Erano proprio cose innovative ed è stato sempre un crescendo. Io mi ricordo quando veniva la Lanerossi a Ottana, questi che portavano i tessuti, portavano le coperte Lanerossi e venivano, facevano nella mensa queste esposizioni e le persone negli orari di intervallo, andavano che ne so come la fiera del bianco, andavano e facevano gli acquisti che poi avevi la possibilità che ti venivano trattenuti in busta paga. Erano bellissime, io ho conservato certe cose prese da loro, stiamo parlando degli anni ’70, cose che qui ce le sognavamo. Poi la mensa, la mensa era una cosa straordinaria, questo posto enorme gestito da questa persona che era molto intelligente sicuramente, Umberto Guiso, ma con tutte le persone che lavoravano lì dentro cioè facevano pasti per duemila duemilacinquecento persone, una marea di gente. Quando arrivavamo questi tavoli rotondi pieni zeppi di queste persone che magari non erano nemmeno abituate a mangiare un certo tipo di cose e in un certo contesto, insieme a una marea di gente, e anche questo è stato un accrescimento, una vita sociale che secondo me non vivremo più.
La produzione invece come la vedeva lei, come la ricorda, anche la scoperta delle cose che facevate bene o male la riguardavano ovviamente no?
Diciamo che, allora raramente potevamo andare nei reparti per questioni di sicurezza, per vedere queste cose, poi vedevamo di che cosa si trattava, di queste cose che.. Cioè cose impensabili che da una cosa così potesse nascere una fibra così importante, e poi ti rendi conto che queste cose poi sul mercato hanno un certo valore e dici, ma guarda un po’ questa è opera nostra anche no? Quindi un po’ di orgoglio anche in questo senso. Poi mi ricordo… una cosa che mi ricordo molto è anche il laboratorio, dove sì, andavamo qualche volta, perché non è che potevamo spostarci così a bighellonare avanti e indietro, però io le poche volte che sono andata mi ricordo questi capannoni enormi, quasi ti facevano un po’ paura. Questo frastuono, questi movimenti, questi macchinari e giustamente poi quando succedeva qualcosa logico che ti faceva pensare quanto bisogna stare attenti in questi… Ed essere… e usare le precauzioni e le protezioni che bisognava usare che molte volte purtroppo non venivano usate, degli incidenti che ci sono stati, anche quello.
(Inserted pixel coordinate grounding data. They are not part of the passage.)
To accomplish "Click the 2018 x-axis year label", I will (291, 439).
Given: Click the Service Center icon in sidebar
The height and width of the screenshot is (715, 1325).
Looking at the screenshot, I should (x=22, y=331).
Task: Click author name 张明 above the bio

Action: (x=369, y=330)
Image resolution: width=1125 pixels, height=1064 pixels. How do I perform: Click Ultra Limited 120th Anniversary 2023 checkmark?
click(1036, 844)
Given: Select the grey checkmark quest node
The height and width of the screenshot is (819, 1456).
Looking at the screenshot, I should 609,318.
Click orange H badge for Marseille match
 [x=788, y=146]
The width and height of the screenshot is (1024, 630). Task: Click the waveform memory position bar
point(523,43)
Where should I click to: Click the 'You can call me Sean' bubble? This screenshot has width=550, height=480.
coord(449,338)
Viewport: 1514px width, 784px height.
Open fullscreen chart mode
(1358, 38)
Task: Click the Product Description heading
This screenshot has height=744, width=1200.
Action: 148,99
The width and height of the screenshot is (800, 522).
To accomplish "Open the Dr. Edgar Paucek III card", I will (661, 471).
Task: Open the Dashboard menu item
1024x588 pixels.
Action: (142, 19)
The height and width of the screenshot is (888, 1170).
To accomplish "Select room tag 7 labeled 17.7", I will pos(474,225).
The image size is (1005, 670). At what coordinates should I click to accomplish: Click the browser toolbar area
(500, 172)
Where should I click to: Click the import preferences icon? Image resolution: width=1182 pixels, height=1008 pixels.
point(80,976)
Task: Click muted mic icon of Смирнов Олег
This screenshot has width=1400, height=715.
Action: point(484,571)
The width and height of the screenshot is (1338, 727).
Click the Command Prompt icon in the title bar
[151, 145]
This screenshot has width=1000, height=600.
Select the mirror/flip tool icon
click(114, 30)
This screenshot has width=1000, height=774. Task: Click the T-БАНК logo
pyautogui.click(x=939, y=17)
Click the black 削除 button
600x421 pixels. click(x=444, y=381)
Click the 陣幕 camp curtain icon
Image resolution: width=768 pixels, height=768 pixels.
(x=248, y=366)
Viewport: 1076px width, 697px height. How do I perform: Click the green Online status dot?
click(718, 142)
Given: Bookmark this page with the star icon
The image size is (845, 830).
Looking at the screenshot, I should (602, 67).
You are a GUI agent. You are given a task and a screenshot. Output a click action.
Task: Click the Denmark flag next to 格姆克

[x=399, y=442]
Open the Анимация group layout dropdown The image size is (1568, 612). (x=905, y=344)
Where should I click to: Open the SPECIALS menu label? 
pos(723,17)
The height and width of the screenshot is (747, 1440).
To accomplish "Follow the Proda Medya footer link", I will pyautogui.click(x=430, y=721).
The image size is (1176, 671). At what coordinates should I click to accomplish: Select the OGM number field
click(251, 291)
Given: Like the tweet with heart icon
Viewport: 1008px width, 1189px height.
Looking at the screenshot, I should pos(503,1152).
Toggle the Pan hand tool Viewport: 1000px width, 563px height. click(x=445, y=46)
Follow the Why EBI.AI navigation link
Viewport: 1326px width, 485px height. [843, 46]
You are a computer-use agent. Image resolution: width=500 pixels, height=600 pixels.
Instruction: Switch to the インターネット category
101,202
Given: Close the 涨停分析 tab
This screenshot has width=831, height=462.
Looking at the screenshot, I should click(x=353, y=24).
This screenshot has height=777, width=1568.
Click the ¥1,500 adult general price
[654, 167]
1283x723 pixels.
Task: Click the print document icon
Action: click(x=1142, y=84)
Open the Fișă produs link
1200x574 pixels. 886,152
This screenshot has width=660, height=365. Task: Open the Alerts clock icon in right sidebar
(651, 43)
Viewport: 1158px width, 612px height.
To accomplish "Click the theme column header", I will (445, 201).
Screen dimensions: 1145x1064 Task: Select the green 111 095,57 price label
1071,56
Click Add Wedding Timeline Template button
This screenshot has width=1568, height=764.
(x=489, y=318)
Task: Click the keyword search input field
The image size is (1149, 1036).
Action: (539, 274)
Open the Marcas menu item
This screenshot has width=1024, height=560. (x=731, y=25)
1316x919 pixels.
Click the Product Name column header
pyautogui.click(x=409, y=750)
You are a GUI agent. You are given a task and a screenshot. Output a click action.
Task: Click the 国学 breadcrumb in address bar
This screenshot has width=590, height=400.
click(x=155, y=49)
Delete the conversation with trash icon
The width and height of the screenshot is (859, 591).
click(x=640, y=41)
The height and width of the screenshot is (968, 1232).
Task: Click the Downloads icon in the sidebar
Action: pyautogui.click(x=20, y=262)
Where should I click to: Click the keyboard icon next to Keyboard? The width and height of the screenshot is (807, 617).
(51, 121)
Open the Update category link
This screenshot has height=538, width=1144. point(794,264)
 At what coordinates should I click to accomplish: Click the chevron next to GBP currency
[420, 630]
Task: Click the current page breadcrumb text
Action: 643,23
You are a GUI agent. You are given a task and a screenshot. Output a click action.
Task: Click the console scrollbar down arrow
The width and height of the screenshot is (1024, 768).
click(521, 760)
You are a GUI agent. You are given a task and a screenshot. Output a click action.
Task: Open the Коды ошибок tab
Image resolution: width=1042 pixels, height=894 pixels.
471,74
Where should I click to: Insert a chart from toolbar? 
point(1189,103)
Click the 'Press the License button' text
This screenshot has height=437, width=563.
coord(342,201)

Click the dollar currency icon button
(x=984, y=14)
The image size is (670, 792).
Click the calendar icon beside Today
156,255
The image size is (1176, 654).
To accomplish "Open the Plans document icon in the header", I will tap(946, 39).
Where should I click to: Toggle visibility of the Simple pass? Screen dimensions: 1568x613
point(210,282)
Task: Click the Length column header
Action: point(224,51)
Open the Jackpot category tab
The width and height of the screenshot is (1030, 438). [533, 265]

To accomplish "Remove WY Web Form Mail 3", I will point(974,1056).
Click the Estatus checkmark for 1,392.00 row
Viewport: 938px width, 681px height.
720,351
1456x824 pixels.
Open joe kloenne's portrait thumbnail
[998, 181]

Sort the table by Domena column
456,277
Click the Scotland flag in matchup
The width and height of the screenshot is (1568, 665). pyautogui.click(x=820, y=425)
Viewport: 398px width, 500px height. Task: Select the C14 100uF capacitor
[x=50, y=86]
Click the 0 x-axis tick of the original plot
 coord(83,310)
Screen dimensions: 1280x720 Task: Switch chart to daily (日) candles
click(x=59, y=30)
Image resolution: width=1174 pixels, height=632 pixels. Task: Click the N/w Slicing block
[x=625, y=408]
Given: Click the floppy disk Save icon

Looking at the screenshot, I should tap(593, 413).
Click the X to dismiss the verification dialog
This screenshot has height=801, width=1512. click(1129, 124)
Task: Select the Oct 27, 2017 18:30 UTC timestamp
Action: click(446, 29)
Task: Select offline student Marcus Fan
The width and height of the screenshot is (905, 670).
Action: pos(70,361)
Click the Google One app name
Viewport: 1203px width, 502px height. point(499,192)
Però era come una grande città, all’interno, ci mancavano qualche negozio, perché potevamo andare a prendere il caffè quando volevamo, potevamo mangiare, se avevamo bisogno dell’infermeria potevamo andare perché funzionava perfettamente, avevamo la banca all’interno quindi anche questo spostamento per prelevare, quando venivamo pagati all’inizio facevamo la fila per andare a prendere i soldi. E poi le amicizie che si sono create all’interno dello stabilimento. Con certe persone un’amicizia che dura ancora oggi, un’amicizia intoccabile.
Era un deserto questa valle di Ottana, io mi ricordo che ero andata tanti anni prima, mi ricordo che quando volevano fare l’aeroporto lì che avevano fatto scendere un aereo, eravamo andati tutti quanti a vedere questa valle proprio nel rettilineo e mi ricordo questo aereo, eravamo tutti lì che guardavamo. Eeeeh, se fanno questo aeroporto qui siamo a posto, dicevamo. Certo, saremmo stati avvantaggiati anche in quel senso, però che questa città, questa cattedrale nel deserto come l’hanno chiamata, abbia fatto del bene non possiamo negarlo.